* TASK PROMPT
Pull out every line of the records below that contains the string "This". Case counts, so only matches with the same capitalization qualify.

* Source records
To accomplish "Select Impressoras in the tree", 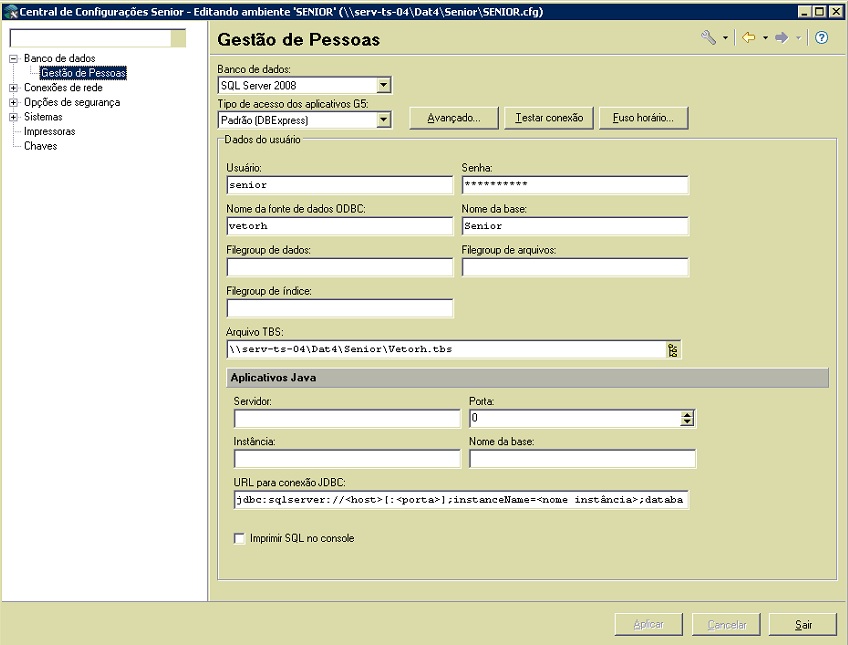I will coord(49,131).
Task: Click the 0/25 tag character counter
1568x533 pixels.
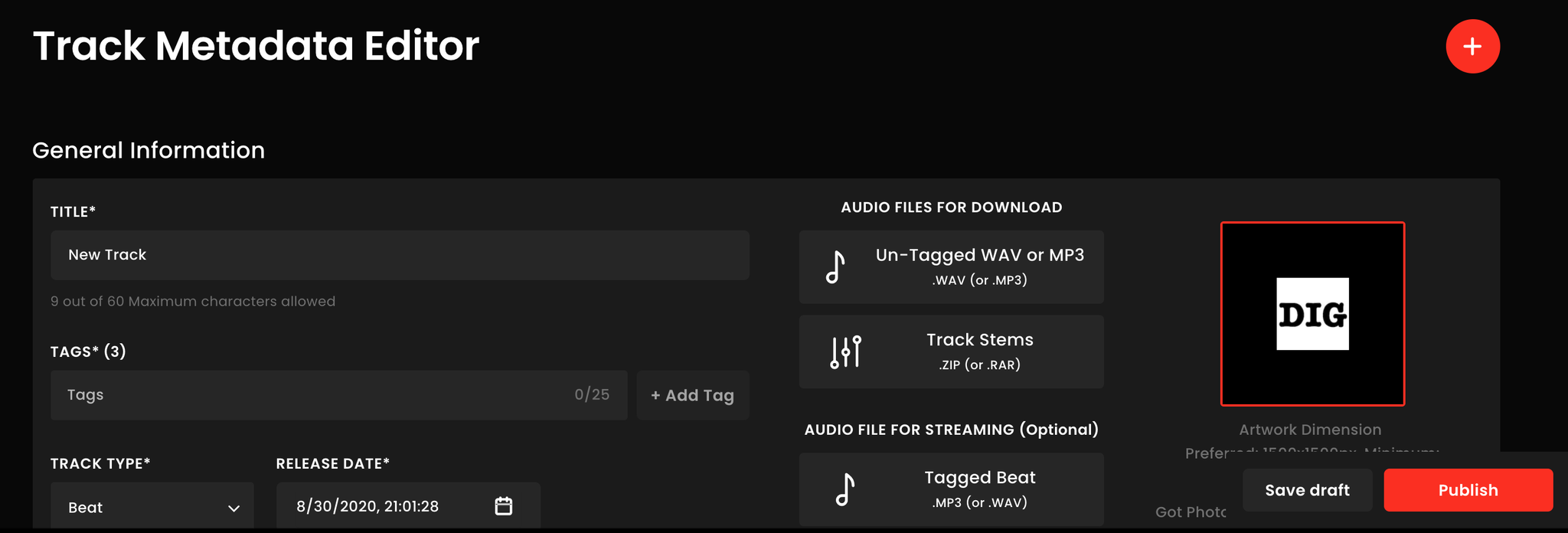Action: [x=592, y=394]
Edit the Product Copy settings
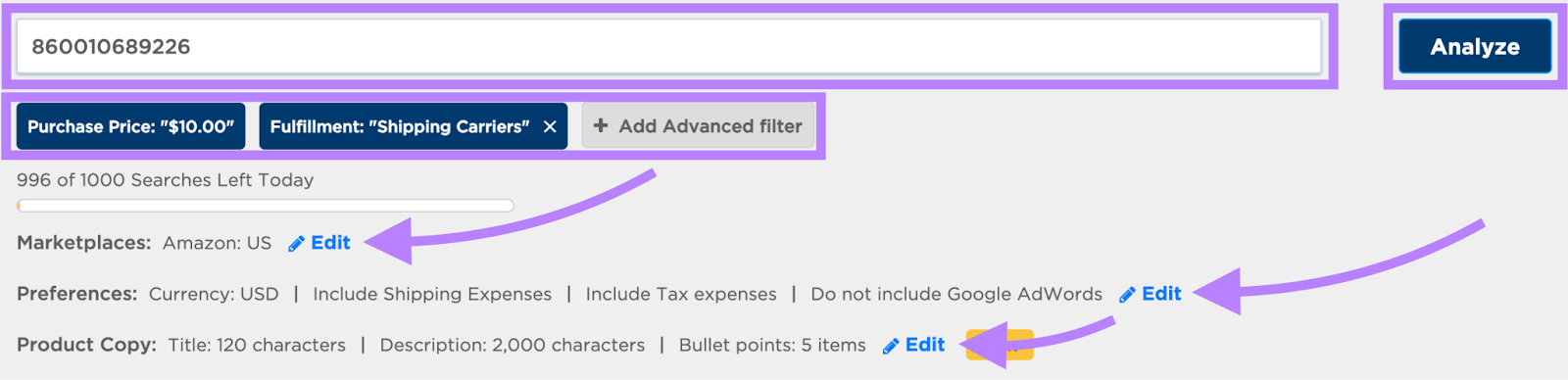Viewport: 1568px width, 380px height. point(925,345)
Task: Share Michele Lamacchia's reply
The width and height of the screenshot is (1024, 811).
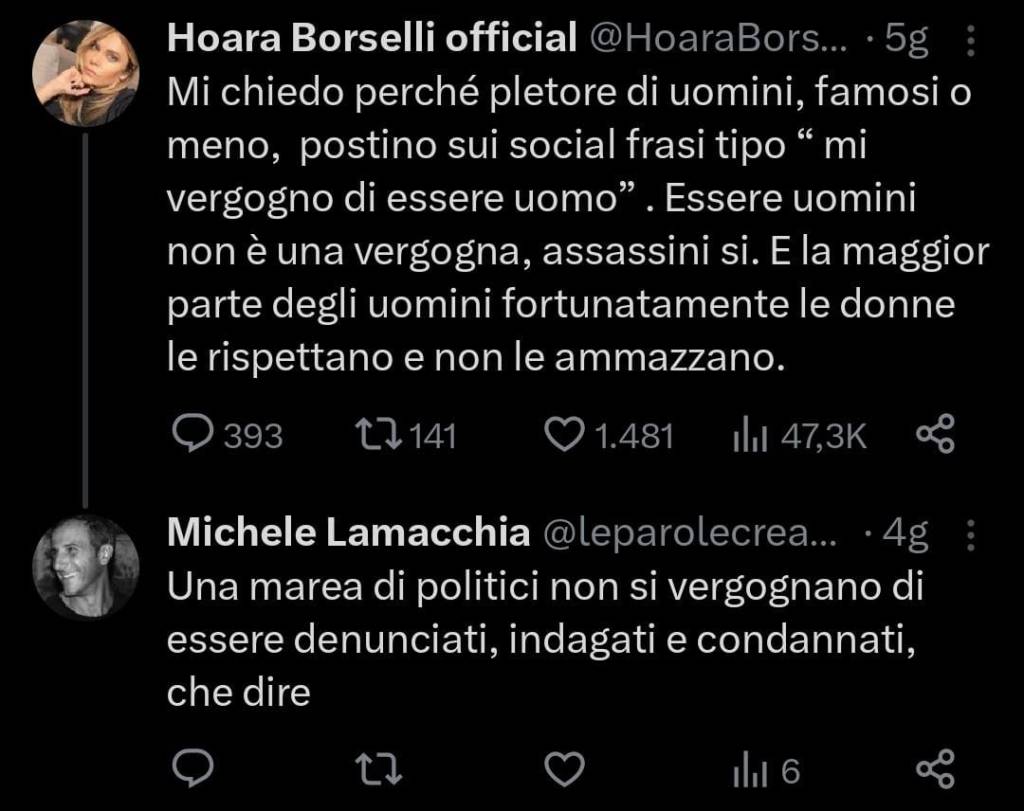Action: coord(937,769)
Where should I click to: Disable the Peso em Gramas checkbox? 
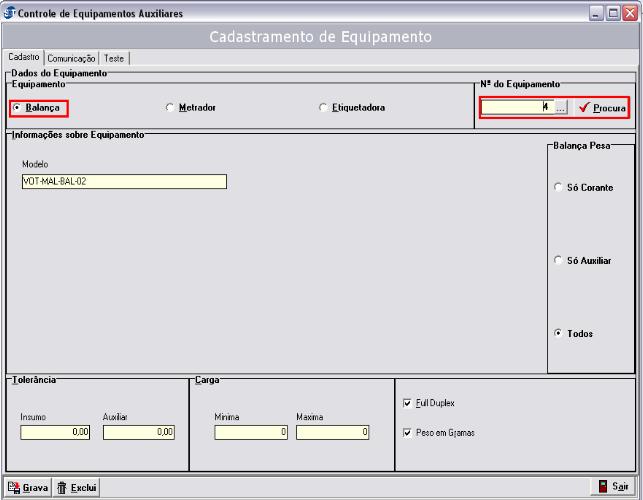pyautogui.click(x=406, y=433)
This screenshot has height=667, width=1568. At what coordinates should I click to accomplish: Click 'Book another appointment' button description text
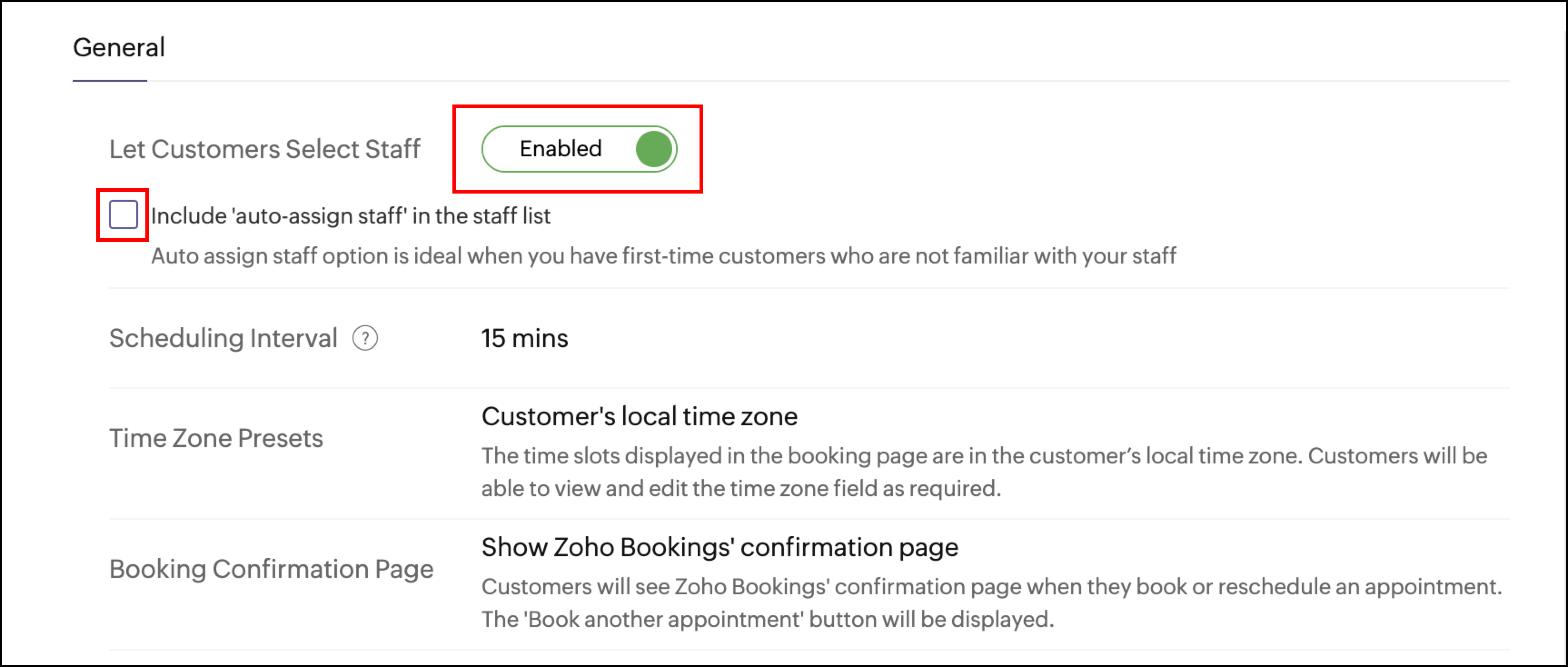pos(768,619)
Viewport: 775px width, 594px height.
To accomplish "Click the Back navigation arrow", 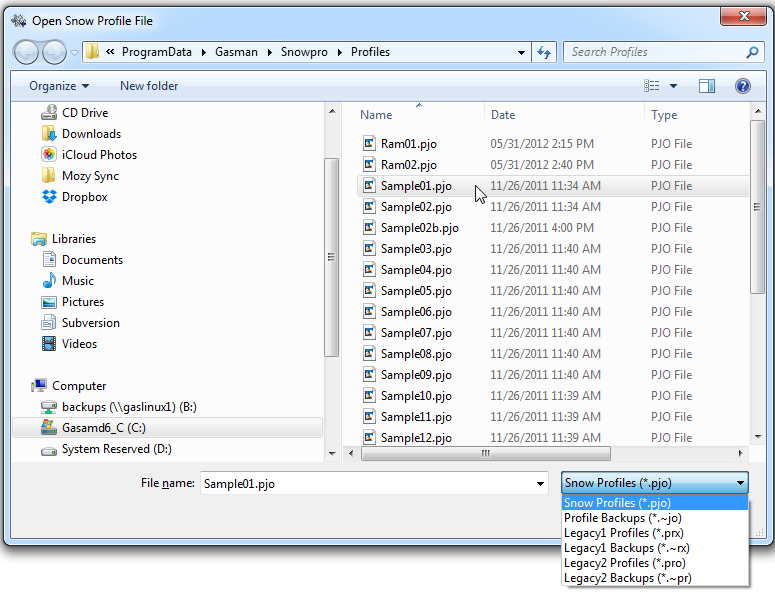I will [x=27, y=52].
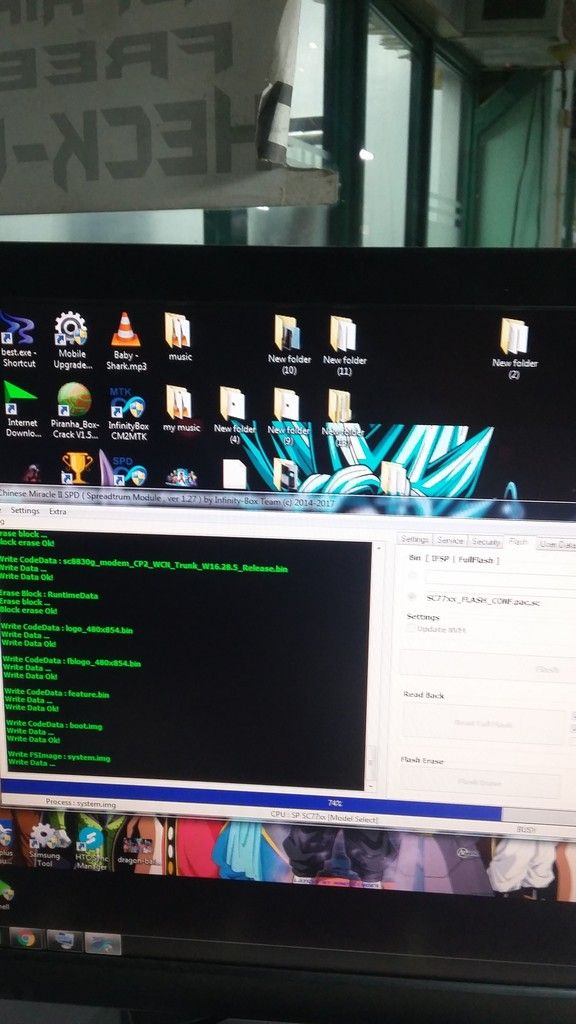Click the Chrome icon in the taskbar
This screenshot has height=1024, width=576.
[x=25, y=938]
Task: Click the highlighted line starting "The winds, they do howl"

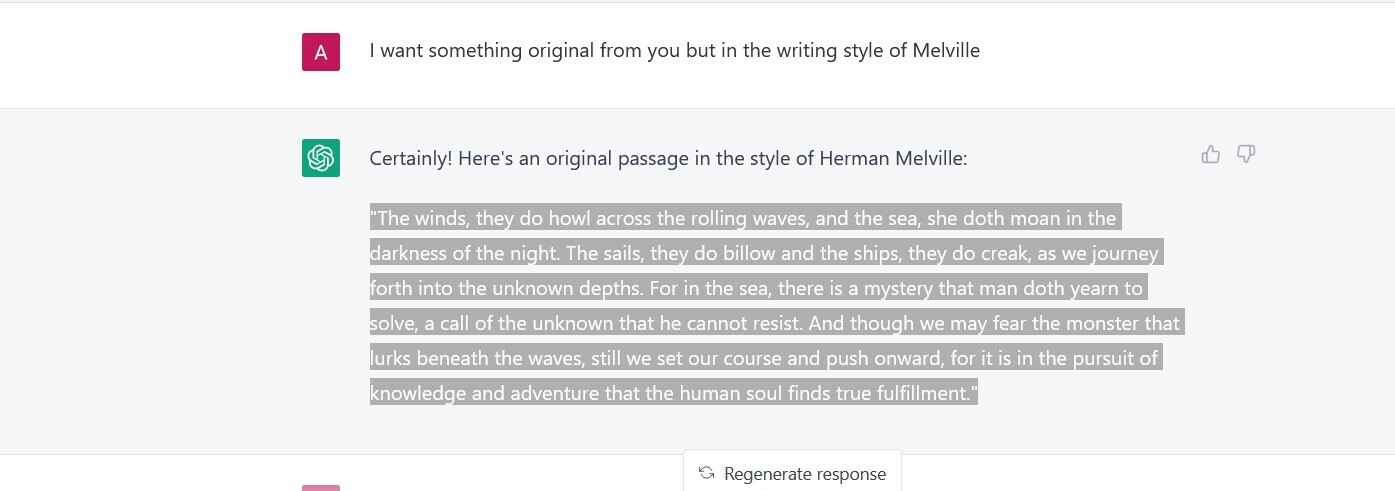Action: click(x=745, y=218)
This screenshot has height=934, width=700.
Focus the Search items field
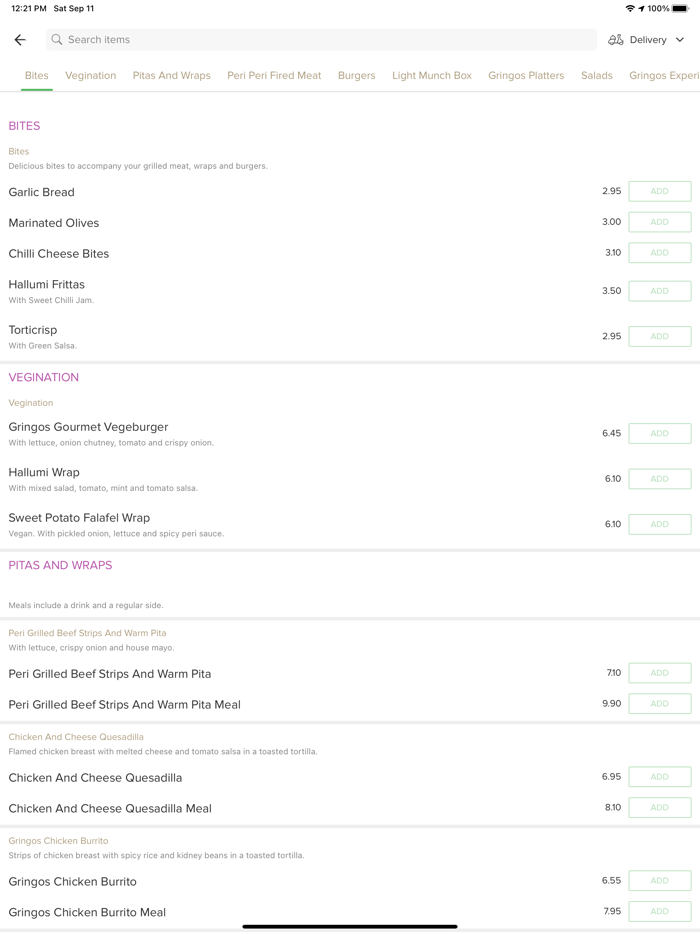(320, 40)
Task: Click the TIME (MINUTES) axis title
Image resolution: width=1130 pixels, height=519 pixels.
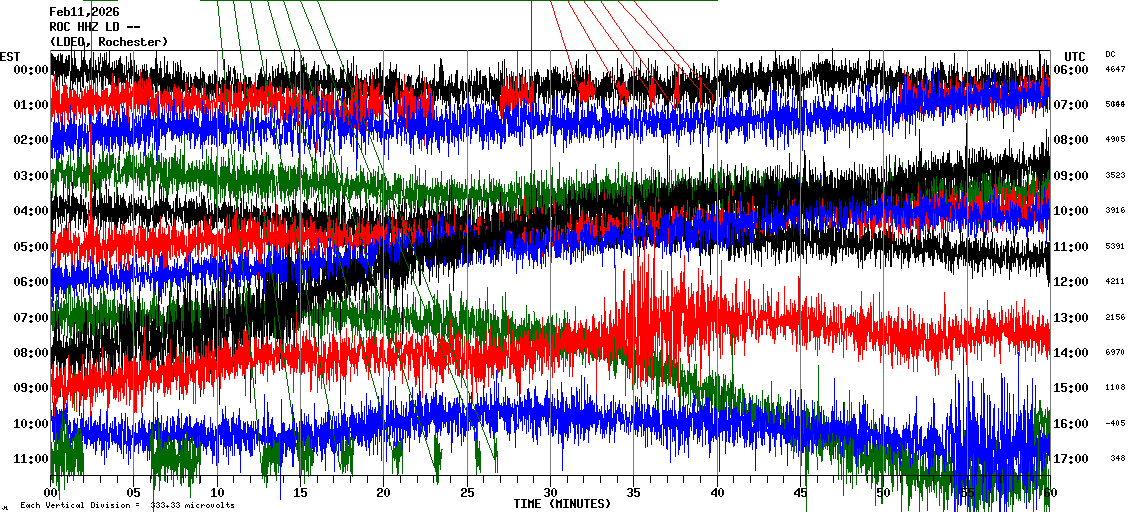Action: click(x=561, y=504)
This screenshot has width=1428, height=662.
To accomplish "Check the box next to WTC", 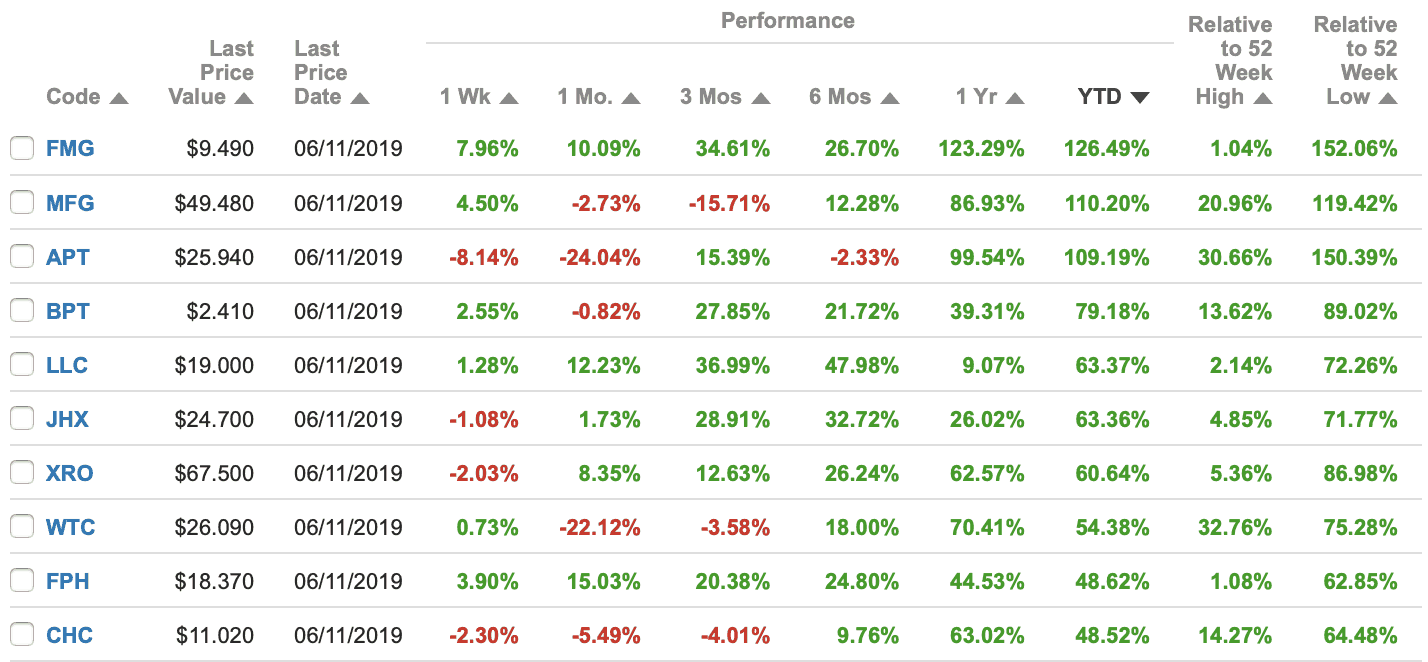I will [x=21, y=527].
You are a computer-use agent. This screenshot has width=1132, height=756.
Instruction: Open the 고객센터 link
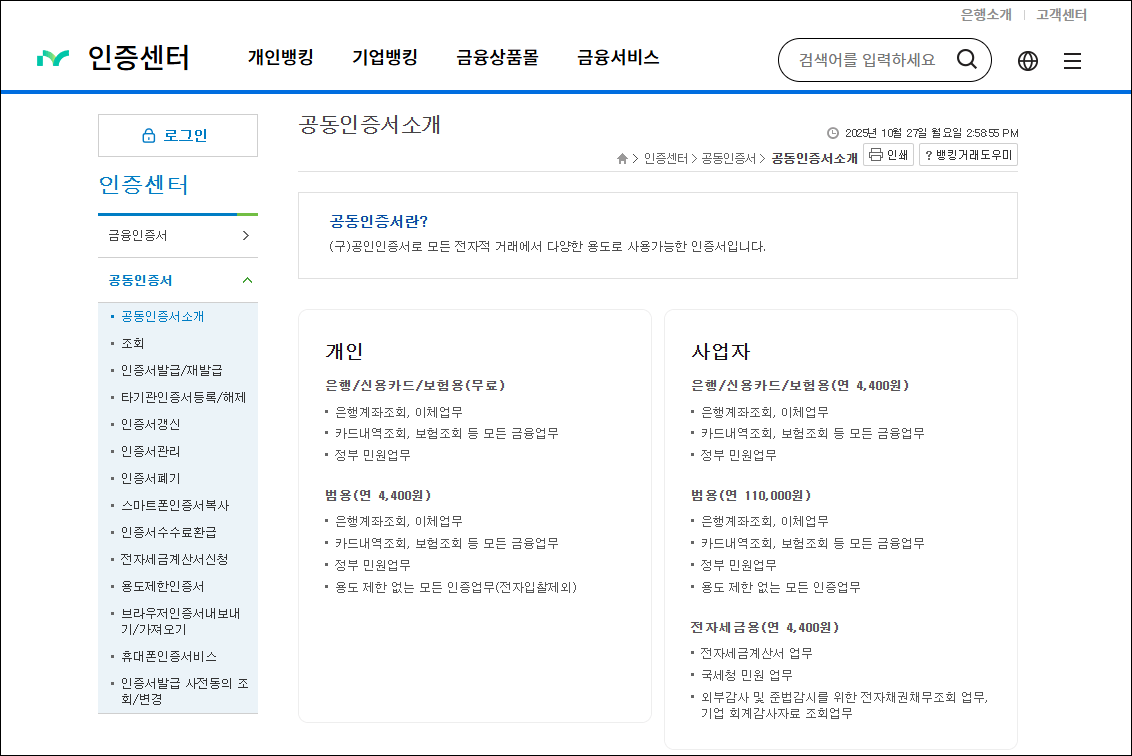[1059, 15]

* TASK OUTPUT
This screenshot has height=667, width=1568. At what coordinates should I click to accomplish: Click 'Book another appointment' button description text
This screenshot has height=1024, width=576.
This screenshot has height=934, width=700.
This screenshot has width=1428, height=662.
You are a computer-use agent. This screenshot has width=1132, height=756.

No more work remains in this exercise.